• **DIRECTIONS FOR THIS TASK**
A word-for-word copy of the line containing "Cookie Preference (76, 101)" and every following line to the end of the data below is all the answer should hold.

[Dataset items]
•••••

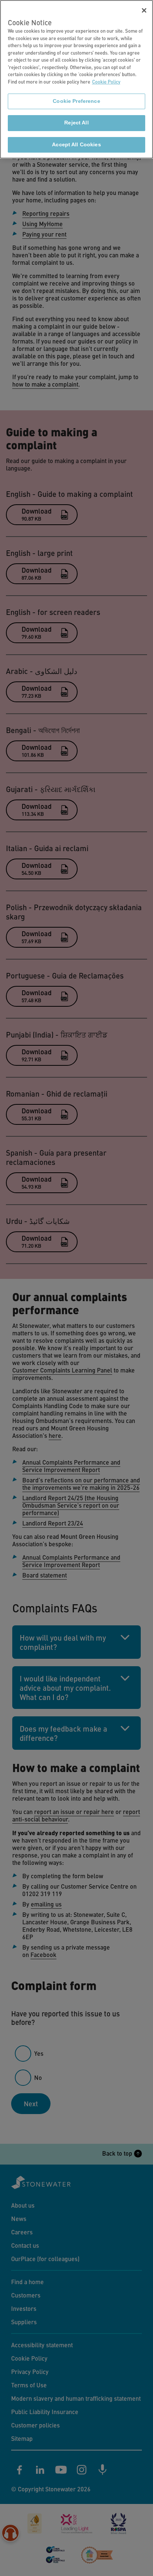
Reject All (76, 123)
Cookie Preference (76, 101)
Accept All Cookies (76, 144)
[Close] (144, 10)
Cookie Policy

•••••

• **WRITTEN SOLUTION**
Cookie Preference (76, 101)
Accept All Cookies (76, 144)
[Close] (144, 10)
Cookie Policy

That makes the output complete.